== STORED DATA ==

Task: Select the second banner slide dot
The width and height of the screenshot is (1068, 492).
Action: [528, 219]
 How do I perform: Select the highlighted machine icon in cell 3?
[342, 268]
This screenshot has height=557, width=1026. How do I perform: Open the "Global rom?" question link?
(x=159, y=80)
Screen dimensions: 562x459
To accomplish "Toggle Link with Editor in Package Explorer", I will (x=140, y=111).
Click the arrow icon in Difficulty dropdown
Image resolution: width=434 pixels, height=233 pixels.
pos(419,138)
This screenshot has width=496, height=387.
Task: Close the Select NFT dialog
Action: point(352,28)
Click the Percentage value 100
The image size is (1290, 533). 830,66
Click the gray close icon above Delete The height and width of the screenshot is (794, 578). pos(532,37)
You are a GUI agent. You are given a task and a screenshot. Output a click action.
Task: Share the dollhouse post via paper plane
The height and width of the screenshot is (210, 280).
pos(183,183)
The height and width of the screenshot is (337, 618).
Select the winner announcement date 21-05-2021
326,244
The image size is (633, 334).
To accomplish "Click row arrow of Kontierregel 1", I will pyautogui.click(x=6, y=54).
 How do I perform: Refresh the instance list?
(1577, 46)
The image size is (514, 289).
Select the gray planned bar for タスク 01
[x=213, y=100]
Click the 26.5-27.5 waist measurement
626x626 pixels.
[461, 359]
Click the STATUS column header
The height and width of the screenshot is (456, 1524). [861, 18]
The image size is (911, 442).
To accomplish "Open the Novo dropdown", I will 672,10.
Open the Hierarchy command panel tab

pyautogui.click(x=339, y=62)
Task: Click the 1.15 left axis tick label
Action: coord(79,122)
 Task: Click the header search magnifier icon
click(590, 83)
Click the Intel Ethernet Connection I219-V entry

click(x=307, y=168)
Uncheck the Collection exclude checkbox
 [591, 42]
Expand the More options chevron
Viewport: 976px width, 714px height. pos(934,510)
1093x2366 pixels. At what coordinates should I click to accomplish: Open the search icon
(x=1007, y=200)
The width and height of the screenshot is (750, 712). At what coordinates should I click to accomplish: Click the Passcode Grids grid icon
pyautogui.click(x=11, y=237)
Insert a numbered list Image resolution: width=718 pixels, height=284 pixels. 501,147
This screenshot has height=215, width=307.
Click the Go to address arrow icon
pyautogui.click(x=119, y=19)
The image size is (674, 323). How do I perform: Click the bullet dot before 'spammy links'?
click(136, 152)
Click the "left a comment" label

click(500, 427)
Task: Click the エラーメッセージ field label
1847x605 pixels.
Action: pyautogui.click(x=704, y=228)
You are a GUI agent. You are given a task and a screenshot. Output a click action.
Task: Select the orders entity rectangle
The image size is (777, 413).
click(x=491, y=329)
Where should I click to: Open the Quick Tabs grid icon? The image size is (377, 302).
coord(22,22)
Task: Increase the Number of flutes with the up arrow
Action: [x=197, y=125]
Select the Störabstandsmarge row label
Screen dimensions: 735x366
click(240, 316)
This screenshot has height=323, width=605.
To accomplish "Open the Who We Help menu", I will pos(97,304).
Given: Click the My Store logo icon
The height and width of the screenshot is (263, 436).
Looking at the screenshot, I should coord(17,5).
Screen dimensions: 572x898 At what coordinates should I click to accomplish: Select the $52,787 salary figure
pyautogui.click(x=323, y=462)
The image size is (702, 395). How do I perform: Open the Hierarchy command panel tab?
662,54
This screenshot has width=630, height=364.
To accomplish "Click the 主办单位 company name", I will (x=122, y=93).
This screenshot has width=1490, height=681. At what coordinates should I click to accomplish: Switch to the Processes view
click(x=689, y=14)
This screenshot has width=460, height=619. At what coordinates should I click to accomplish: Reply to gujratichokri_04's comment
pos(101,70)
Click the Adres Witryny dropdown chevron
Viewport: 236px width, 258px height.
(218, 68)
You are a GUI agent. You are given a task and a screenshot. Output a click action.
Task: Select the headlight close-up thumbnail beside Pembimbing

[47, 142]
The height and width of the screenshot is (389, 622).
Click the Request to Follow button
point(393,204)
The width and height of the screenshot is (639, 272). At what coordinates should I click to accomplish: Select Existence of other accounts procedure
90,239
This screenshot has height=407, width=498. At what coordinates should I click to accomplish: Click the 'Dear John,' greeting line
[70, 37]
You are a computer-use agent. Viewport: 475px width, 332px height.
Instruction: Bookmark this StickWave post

===

#### [WHAT NEEDS TO BE DONE]
Please render the material above as a Markdown table with the columns Row and Line, numbering each line and leaving out blank lines.

#### [RESULT FOR THIS TASK]
| Row | Line |
|---|---|
| 1 | Task: Select the second banner slide dot |
| 2 | The width and height of the screenshot is (1068, 492). |
| 3 | Action: [528, 219] |
| 4 |  How do I perform: Select the highlighted machine icon in cell 3? |
| 5 | [342, 268] |
| 6 | This screenshot has height=557, width=1026. How do I perform: Open the "Global rom?" question link? |
| 7 | (x=159, y=80) |
| 8 | Screen dimensions: 562x459 |
| 9 | To accomplish "Toggle Link with Editor in Package Explorer", I will (x=140, y=111). |
| 10 | Click the arrow icon in Difficulty dropdown |
| 11 | Image resolution: width=434 pixels, height=233 pixels. |
| 12 | pos(419,138) |
| 13 | This screenshot has width=496, height=387. |
| 14 | Task: Close the Select NFT dialog |
| 15 | Action: point(352,28) |
| 16 | Click the Percentage value 100 |
| 17 | The image size is (1290, 533). 830,66 |
| 18 | Click the gray close icon above Delete The height and width of the screenshot is (794, 578). pos(532,37) |
| 19 | You are a GUI agent. You are given a task and a screenshot. Output a click action. |
| 20 | Task: Share the dollhouse post via paper plane |
| 21 | The height and width of the screenshot is (210, 280). |
| 22 | pos(183,183) |
| 23 | The height and width of the screenshot is (337, 618). |
| 24 | Select the winner announcement date 21-05-2021 |
| 25 | 326,244 |
| 26 | The image size is (633, 334). |
| 27 | To accomplish "Click row arrow of Kontierregel 1", I will pyautogui.click(x=6, y=54). |
| 28 |  How do I perform: Refresh the instance list? |
| 29 | (1577, 46) |
| 30 | The image size is (514, 289). |
| 31 | Select the gray planned bar for タスク 01 |
| 32 | [x=213, y=100] |
| 33 | Click the 26.5-27.5 waist measurement |
| 34 | 626x626 pixels. |
| 35 | [461, 359] |
| 36 | Click the STATUS column header |
| 37 | The height and width of the screenshot is (456, 1524). [861, 18] |
| 38 | The image size is (911, 442). |
| 39 | To accomplish "Open the Novo dropdown", I will 672,10. |
| 40 | Open the Hierarchy command panel tab |
| 41 | pyautogui.click(x=339, y=62) |
| 42 | Task: Click the 1.15 left axis tick label |
| 43 | Action: coord(79,122) |
| 44 |  Task: Click the header search magnifier icon |
| 45 | click(590, 83) |
| 46 | Click the Intel Ethernet Connection I219-V entry |
| 47 | click(x=307, y=168) |
| 48 | Uncheck the Collection exclude checkbox |
| 49 |  [591, 42] |
| 50 | Expand the More options chevron |
| 51 | Viewport: 976px width, 714px height. pos(934,510) |
| 52 | 1093x2366 pixels. At what coordinates should I click to accomplish: Open the search icon |
| 53 | (x=1007, y=200) |
| 54 | The width and height of the screenshot is (750, 712). At what coordinates should I click to accomplish: Click the Passcode Grids grid icon |
| 55 | pyautogui.click(x=11, y=237) |
| 56 | Insert a numbered list Image resolution: width=718 pixels, height=284 pixels. 501,147 |
| 57 | This screenshot has height=215, width=307. |
| 58 | Click the Go to address arrow icon |
| 59 | pyautogui.click(x=119, y=19) |
| 60 | The image size is (674, 323). How do I perform: Click the bullet dot before 'spammy links'? |
| 61 | click(136, 152) |
| 62 | Click the "left a comment" label |
| 63 | click(500, 427) |
| 64 | Task: Click the エラーメッセージ field label |
| 65 | 1847x605 pixels. |
| 66 | Action: pyautogui.click(x=704, y=228) |
| 67 | You are a GUI agent. You are given a task and a screenshot. Output a click action. |
| 68 | Task: Select the orders entity rectangle |
| 69 | The image size is (777, 413). |
| 70 | click(x=491, y=329) |
| 71 | Where should I click to: Open the Quick Tabs grid icon? The image size is (377, 302). |
| 72 | coord(22,22) |
| 73 | Task: Increase the Number of flutes with the up arrow |
| 74 | Action: [x=197, y=125] |
| 75 | Select the Störabstandsmarge row label |
| 76 | Screen dimensions: 735x366 |
| 77 | click(240, 316) |
| 78 | This screenshot has height=323, width=605. |
| 79 | To accomplish "Open the Who We Help menu", I will pos(97,304). |
| 80 | Given: Click the My Store logo icon |
| 81 | The height and width of the screenshot is (263, 436). |
| 82 | Looking at the screenshot, I should coord(17,5). |
| 83 | Screen dimensions: 572x898 At what coordinates should I click to accomplish: Select the $52,787 salary figure |
| 84 | pyautogui.click(x=323, y=462) |
| 85 | The image size is (702, 395). How do I perform: Open the Hierarchy command panel tab? |
| 86 | 662,54 |
| 87 | This screenshot has width=630, height=364. |
| 88 | To accomplish "Click the 主办单位 company name", I will (x=122, y=93). |
| 89 | This screenshot has width=1490, height=681. At what coordinates should I click to accomplish: Switch to the Processes view |
| 90 | click(x=689, y=14) |
| 91 | This screenshot has width=460, height=619. At what coordinates should I click to accomplish: Reply to gujratichokri_04's comment |
| 92 | pos(101,70) |
| 93 | Click the Adres Witryny dropdown chevron |
| 94 | Viewport: 236px width, 258px height. |
| 95 | (218, 68) |
| 96 | You are a GUI agent. You are given a task and a screenshot. Output a click action. |
| 97 | Task: Select the headlight close-up thumbnail beside Pembimbing |
| 98 | [47, 142] |
| 99 | The height and width of the screenshot is (389, 622). |
| 100 | Click the Request to Follow button |
| 101 | point(393,204) |
| 102 | The width and height of the screenshot is (639, 272). At what coordinates should I click to accomplish: Select Existence of other accounts procedure |
| 103 | 90,239 |
| 104 | This screenshot has height=407, width=498. At what coordinates should I click to accomplish: Click the 'Dear John,' greeting line |
| 105 | [70, 37] |
| 106 | You are a computer-use agent. Viewport: 475px width, 332px height. |
| 107 | Instruction: Bookmark this StickWave post |